Aim of the task: Only those lines from the one with "Land For Sale [button] (160, 52)" through the last line of the material belong in the answer, each repeated exactly.

(Extracted material Opens)

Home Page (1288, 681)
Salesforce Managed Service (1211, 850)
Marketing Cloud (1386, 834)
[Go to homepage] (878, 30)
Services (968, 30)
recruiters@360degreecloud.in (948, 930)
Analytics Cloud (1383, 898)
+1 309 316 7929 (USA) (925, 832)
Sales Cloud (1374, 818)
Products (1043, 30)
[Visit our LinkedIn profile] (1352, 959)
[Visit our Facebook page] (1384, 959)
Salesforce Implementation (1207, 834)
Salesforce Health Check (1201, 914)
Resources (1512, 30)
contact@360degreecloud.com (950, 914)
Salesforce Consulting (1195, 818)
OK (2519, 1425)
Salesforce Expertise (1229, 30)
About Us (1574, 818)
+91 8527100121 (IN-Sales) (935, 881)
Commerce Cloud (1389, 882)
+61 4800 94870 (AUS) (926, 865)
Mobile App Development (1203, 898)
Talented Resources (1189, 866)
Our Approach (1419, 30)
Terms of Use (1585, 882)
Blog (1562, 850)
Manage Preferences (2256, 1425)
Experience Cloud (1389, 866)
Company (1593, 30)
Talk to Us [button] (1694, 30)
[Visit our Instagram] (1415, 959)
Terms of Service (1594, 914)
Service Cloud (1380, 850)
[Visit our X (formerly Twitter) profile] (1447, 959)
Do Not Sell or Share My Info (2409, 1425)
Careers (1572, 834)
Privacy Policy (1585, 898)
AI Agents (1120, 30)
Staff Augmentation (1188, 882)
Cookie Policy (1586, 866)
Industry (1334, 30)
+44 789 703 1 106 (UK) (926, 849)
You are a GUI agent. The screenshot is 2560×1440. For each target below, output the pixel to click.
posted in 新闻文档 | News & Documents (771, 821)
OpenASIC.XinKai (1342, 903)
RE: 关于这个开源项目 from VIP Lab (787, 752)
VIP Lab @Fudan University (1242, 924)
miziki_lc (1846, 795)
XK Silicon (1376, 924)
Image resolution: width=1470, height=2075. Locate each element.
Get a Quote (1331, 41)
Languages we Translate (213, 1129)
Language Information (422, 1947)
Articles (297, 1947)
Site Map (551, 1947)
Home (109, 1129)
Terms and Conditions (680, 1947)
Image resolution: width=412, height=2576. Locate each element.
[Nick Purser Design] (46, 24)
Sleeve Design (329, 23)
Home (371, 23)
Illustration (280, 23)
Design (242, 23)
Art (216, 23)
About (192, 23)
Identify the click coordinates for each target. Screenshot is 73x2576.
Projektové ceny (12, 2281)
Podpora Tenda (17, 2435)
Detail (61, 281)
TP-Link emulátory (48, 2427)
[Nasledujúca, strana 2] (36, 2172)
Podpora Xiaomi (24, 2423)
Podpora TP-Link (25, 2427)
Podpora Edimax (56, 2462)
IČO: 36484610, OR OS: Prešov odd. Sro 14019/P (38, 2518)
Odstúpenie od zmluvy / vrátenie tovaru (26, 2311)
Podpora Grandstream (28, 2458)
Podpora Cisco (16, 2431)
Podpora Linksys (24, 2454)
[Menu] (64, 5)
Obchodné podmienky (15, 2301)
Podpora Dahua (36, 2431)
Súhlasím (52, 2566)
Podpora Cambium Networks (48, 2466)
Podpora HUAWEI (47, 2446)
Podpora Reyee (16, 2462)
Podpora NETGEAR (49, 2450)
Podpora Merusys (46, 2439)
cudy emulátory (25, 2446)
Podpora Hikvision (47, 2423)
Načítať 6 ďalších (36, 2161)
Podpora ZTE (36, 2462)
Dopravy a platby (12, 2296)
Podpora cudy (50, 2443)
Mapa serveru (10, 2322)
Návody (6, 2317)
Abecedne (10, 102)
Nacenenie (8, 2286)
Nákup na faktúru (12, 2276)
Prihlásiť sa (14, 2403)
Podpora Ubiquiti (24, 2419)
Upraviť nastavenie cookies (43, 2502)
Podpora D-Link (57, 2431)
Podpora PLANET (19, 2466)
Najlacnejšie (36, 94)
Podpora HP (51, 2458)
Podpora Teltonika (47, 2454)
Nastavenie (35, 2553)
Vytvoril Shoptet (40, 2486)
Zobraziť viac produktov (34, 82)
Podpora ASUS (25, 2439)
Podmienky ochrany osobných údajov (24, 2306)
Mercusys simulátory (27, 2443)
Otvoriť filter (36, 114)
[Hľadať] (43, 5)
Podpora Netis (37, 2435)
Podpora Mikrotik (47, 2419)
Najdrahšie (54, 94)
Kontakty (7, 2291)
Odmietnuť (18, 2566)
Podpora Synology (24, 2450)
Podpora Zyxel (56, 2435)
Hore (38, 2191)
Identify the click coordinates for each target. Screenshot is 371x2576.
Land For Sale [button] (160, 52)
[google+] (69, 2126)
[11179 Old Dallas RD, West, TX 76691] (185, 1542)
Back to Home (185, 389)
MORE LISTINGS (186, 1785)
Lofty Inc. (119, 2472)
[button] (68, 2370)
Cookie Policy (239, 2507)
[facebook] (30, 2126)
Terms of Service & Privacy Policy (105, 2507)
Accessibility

(Extracted material Closes)

Written response:
Land For Sale [button] (160, 52)
[google+] (69, 2126)
[11179 Old Dallas RD, West, TX 76691] (185, 1542)
Back to Home (185, 389)
MORE LISTINGS (186, 1785)
Lofty Inc. (119, 2472)
[button] (68, 2370)
Cookie Policy (239, 2507)
[facebook] (30, 2126)
Terms of Service & Privacy Policy (105, 2507)
Accessibility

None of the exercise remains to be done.